Халат он снял, оставшись в белой рубашке, галстуке и брюках, а его подстелил мне под живот и грудь.
— Элина Эдуардовна, расслабьтесь и получайте удовольствие, — посоветовал он, заметив, что я не свожу взгляд с двери.
— Марк Аристархович, вы бы её на замок закрыли, для моего лучшего расслабления, — предложила я, переворачиваясь на спину и удобно устраиваясь на столе.
— И что тогда мой секретарь подумает? — поинтересовался он, изгибая бровь, когда я потянула его за галстук на себя.
— Не знаю. Но если она войдёт теперь, вряд ли поверит, что ты ещё и гинекологом подрабатываешь.
— Значит, нужно успеть, пока она не войдёт, — хмыкает он, сминая мой рот грубым яростным поцелуем. — Эля, повернись спиной ко мне. Я не собираюсь быть нежным.
— Не трахаешь сотрудниц, тогда трахай своих пациенток спиной к себе, — возражаю я. — Нашёл удобную дырку, не покидая рабочее место?
— Пациенток я тоже не трахаю, — скрипит зубами он, но опустив голову ниже начинает ласкать губами грудь. Облизывая и посасывая соски. Так, как мне нравится. Мужская ладонь проходится по моему животу, приятно поглаживая, затем раздвигает складочки и находит требующий свою порцию ласки чувствительный бугорок. Тоже начинает поглаживать. Поцелуи опускаются всё ниже, пока твёрдые жёсткие губы не приходят на смену пальцам. Я забрасываю ноги мужчине на плечи, прогибаясь в пояснице, чтобы прижаться к его рту как можно плотнее. Наши глаза встречаются, и я вижу, что он думает только обо мне. Но и я принадлежу только ему.
— Пожалуйста, Марек, — срывается с моих губ. Он усиливает ласку, касаясь языком самой чувствительной сердцевины и проникает в меня двумя пальцами. Теперь осознание того, что в кабинет в любую минуту могут зайти, лишь усиливает моё возбуждение. А ещё он по-прежнему одет. — Маре-е-е-к.
Я стону и цепляюсь пальцами за его плечи. Но он придавливает мои бёдра крепче к столу второй рукой, чтобы я не могла их свести вместе и продолжает врезаться в меня пальцами. В какой-то момент я уже не могу сдержаться и рвусь навстречу собственному оргазму. Влетаю в него на всей скорости, не притормаживая. Мужчина не прекращает ласкать, пока моё тело бьётся в сладких конвульсиях. Но его пальцы двигаются значительно нежнее, а губы целуют гладкий лобок.

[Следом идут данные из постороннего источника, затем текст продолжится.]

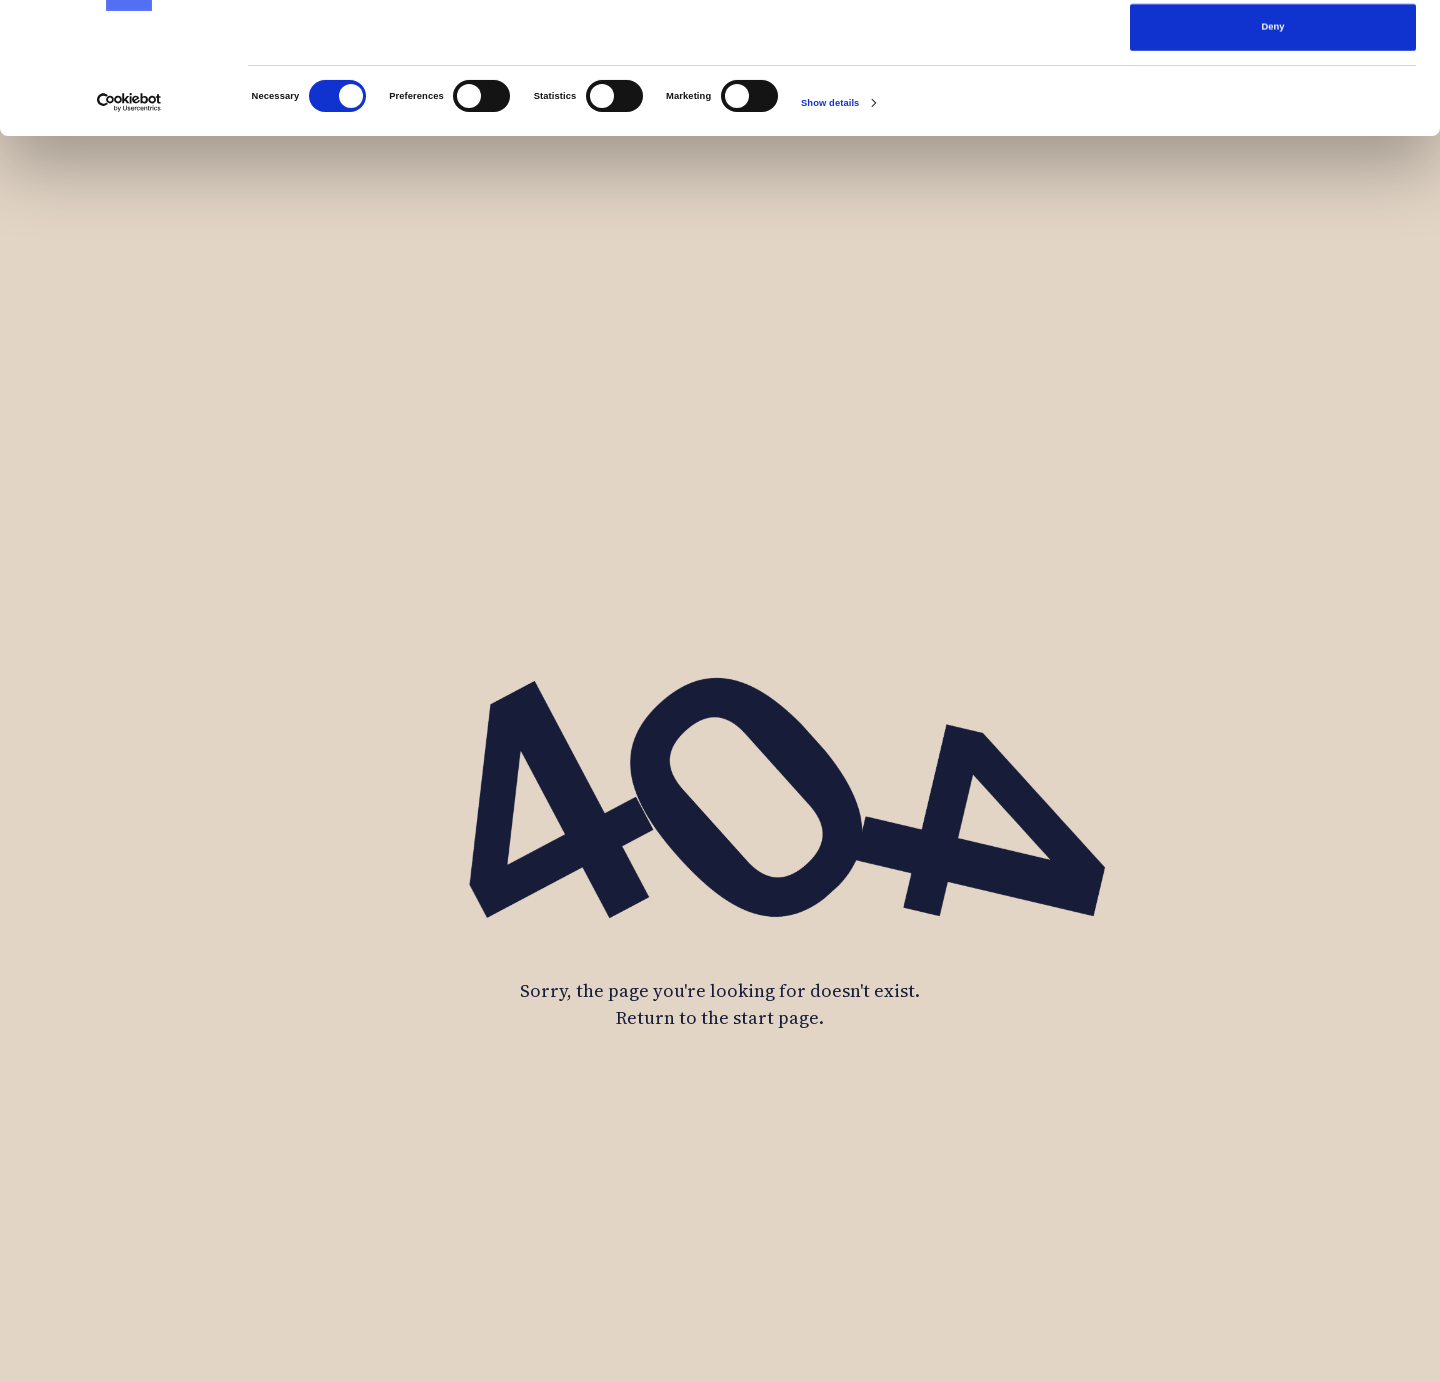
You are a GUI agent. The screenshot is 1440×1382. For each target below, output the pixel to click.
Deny (1273, 150)
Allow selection (1273, 99)
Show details (830, 226)
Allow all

— Маре-е-е-к, — удовлетворённо мурлыкаю.
Напоследок он чуть прихватывает зубами кожу лобка, становится между моих разведённых ног и расстёгивает ремень и молнию брюк. Я вновь приподнимаю бёдра, чтобы с готовностью принять его твёрдую плоть. Но, если он начнёт быстро двигаться в такой позе, то счешет об стол всю кожу на моём позвоночнике. Я вижу, как он сжимает губы, стараясь не потерять над собой контроль. В серых глазах мелькают дикие всполохи подавляемого желания.
— Давай, как ты хочешь, — сдаюсь я. Мне очень хорошо, пусть и ему тоже так будет. Он выходит, чтобы я могла повернуться к нему спиной и упереться локтями в стол. Но я с сомнением смотрю на множество документов и дорогой компьютер.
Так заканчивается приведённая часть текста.